Every day is a struggle for Tom, he has sore muscles and pain throughout his entire body. He has trouble sleeping at night and when he falls asleep has trouble staying asleep at night, unless he takes some kind of sleeping aid, which he prefers not to do. For Tom tying his own shoe laces or buttoning up his shirt is a daily struggle. Tom recognized that he has a lot to live for, he has three small kids and a wife that loves him. His three kids and wife help keep him motivated and active. Tom joined an online website called American Parkinson’s Disease Association for young onset where he has been able to meet many young individuals he can relate to with similar stories. This website has made him realize that he is not alone, and many people out there are in his same situation. He started doing research on the computer on holistic medications and other treatments that help improve symptoms for Parkinson’s disease, like omega 3 and other vitamins. Tom exercises daily at least one hour a day, this is extremely important to keep muscles strong and for movement purposes in patients that suffer from Parkinson’s disease. .He has a great neurologist that specializes in movement disorder which he has a close relationship with, his neurologist travels once a year to Europe and learns about all the new and upcoming treatments that are being developed, and will hopefully be available in the U.S. in the near future.

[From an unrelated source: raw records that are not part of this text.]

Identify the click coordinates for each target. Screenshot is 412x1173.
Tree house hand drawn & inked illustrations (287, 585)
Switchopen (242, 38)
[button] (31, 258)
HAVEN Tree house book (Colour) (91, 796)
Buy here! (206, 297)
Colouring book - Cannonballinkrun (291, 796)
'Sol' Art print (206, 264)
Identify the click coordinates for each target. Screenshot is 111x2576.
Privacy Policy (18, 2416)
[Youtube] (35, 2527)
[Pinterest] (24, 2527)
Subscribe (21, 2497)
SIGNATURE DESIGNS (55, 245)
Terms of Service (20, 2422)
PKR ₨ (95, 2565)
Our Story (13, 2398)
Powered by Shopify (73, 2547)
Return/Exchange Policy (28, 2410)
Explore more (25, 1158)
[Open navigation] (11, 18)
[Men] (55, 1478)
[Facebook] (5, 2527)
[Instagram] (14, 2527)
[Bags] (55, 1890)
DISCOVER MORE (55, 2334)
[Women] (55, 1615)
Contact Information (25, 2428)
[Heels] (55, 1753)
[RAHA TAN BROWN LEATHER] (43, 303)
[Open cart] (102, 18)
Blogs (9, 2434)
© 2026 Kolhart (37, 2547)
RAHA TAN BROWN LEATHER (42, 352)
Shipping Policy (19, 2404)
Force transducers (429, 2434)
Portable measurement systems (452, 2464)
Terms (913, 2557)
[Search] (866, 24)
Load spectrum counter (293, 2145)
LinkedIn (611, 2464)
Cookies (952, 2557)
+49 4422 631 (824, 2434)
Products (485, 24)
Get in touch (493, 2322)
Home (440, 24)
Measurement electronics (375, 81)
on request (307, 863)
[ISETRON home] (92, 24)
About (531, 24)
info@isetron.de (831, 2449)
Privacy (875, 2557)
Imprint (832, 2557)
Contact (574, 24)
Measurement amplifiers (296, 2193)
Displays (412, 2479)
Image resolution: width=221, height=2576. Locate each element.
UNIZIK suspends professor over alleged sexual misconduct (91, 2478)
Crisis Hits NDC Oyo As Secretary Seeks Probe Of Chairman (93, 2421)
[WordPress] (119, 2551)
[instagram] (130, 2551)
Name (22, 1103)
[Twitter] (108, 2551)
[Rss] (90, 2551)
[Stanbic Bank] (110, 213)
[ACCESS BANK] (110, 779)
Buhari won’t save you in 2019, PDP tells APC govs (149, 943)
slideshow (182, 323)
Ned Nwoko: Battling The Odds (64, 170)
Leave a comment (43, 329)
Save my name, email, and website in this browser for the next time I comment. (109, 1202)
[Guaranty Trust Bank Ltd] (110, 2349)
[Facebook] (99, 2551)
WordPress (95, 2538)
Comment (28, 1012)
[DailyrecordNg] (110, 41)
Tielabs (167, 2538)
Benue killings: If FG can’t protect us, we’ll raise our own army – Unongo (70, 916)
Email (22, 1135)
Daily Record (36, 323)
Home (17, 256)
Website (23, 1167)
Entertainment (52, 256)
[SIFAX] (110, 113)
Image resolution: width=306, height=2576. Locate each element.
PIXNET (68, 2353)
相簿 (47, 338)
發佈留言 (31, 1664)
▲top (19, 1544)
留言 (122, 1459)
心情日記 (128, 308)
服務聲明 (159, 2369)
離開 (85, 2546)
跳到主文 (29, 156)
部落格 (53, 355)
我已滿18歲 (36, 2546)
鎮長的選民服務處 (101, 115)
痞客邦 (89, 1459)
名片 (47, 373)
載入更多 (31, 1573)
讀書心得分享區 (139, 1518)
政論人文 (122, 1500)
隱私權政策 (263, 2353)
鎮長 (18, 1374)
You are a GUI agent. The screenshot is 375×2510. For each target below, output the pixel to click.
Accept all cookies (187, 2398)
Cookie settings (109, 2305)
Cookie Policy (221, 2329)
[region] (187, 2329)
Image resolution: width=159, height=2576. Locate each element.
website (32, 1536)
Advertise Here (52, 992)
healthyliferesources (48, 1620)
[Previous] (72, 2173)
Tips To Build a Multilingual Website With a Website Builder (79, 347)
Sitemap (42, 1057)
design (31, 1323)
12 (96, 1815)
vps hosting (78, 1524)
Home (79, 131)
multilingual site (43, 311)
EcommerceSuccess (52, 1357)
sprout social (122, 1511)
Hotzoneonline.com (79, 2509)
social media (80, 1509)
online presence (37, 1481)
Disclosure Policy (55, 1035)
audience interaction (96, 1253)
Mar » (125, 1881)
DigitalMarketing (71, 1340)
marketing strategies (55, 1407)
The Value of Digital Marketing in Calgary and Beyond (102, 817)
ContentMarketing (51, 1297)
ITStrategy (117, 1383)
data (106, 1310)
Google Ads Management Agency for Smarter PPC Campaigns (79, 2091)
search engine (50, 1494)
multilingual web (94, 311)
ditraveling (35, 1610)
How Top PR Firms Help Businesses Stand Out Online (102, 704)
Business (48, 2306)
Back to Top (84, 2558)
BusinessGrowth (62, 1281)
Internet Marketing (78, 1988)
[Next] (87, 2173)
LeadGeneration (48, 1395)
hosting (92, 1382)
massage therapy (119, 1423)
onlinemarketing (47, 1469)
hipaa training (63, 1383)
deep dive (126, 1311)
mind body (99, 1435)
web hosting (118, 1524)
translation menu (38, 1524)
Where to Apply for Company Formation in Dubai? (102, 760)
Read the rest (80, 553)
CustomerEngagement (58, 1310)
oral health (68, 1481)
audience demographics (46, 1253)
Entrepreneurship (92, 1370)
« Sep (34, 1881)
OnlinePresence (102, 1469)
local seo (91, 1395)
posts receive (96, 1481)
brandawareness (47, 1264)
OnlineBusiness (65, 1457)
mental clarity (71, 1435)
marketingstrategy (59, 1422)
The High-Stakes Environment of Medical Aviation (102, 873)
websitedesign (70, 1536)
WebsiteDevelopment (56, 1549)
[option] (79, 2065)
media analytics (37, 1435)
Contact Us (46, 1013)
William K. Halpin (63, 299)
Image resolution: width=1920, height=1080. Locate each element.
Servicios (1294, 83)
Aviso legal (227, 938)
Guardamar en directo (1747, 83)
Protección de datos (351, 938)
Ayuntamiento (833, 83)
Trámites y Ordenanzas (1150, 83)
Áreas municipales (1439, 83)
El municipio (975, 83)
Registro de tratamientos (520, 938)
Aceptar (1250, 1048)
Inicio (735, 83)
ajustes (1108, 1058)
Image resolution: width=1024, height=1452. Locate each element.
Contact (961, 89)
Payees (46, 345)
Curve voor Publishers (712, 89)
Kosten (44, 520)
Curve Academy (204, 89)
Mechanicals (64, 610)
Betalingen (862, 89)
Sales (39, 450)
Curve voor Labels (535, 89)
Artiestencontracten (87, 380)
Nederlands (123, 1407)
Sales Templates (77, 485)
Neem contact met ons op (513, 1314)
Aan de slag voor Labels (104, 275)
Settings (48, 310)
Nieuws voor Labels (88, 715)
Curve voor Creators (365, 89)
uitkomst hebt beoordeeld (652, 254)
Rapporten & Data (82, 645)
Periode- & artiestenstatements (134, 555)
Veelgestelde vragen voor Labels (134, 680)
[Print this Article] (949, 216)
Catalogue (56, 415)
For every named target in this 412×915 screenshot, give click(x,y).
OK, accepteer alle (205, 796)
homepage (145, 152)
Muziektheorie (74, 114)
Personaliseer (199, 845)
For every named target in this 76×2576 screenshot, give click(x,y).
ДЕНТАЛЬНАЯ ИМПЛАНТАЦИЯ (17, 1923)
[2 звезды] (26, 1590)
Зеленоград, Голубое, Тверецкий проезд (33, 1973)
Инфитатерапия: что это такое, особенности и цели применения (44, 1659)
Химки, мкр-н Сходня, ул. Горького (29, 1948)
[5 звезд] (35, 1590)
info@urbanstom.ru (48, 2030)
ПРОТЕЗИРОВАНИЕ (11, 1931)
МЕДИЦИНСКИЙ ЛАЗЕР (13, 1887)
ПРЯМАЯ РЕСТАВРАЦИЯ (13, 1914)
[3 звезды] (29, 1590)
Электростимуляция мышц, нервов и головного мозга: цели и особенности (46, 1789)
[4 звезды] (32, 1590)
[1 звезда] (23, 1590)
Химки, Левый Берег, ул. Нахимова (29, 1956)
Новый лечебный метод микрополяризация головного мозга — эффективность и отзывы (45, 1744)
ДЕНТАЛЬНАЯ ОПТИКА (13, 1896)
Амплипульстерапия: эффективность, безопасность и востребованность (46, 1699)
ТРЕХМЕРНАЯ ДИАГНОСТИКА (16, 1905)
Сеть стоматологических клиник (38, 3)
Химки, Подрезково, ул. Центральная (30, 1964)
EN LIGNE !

Motivation is defined as the forces acting on or within an organism that initiate, direct, and maintain behavior. In the teaching learning situation, motivation addresses the willingness of the learner to embrace learning (Redman, 2007). The patient’s motivation and readiness to learn played a big role in his ability to learn and manage his chronic condition. In addition the patient’s personality and outlook in life also affected his motivation for change. The patient suffered from depression and was angry during the first couple of years of the disease that made him unwilling to receive and participate in health promoting behaviors to improve his condition. Those who believe they will not be able to cope well dwell on their personal deficiencies and imagine that potential difficulties will be more formidable than they really are (Redman, 2007).
In conclusion Parkinson’s disease is a progressive chronic disease that has no cure at the present time. Evaluation of nursing interventions should focus on maintenance of function and engagement in activities for as long as possible. Having a chronic disease can greatly affect a person’s personal, social and financial life. A multidisciplinary team of healthcare workers are needed to assist the patient in helping maintain physical function and safety at home. Providing education to patients and their family members based on motivational theories are important to determine the success rate or failure of the educational materials given. Participation of family members in the continued care and rehabilitation is essential for the maintenance and patient support during the disease process. As we can see, it is evident how Tom’s life and that of his family was turned around due to Parkinson’s disease. Everyday continues to be a struggle for Tom, but he has learned how cope with the disease in a more constructive matter. References
Oberdorf, J., Schmidt, P., & Schmidt, (2010, February).Improving Care for People with Parkinson’s disease. National Parkinson’s Foundation, (23), Retrieved from http://www.parkinson.org/NationalParkinsonFoundation/files/c2/c2abb799-4e2b-41c5- 8c06-47f3424a58d0.pdf
Redman, B. (2007). The practice of patient education: A case study approach (10th ed.). St. Louis, MO: Mosby Elsevier.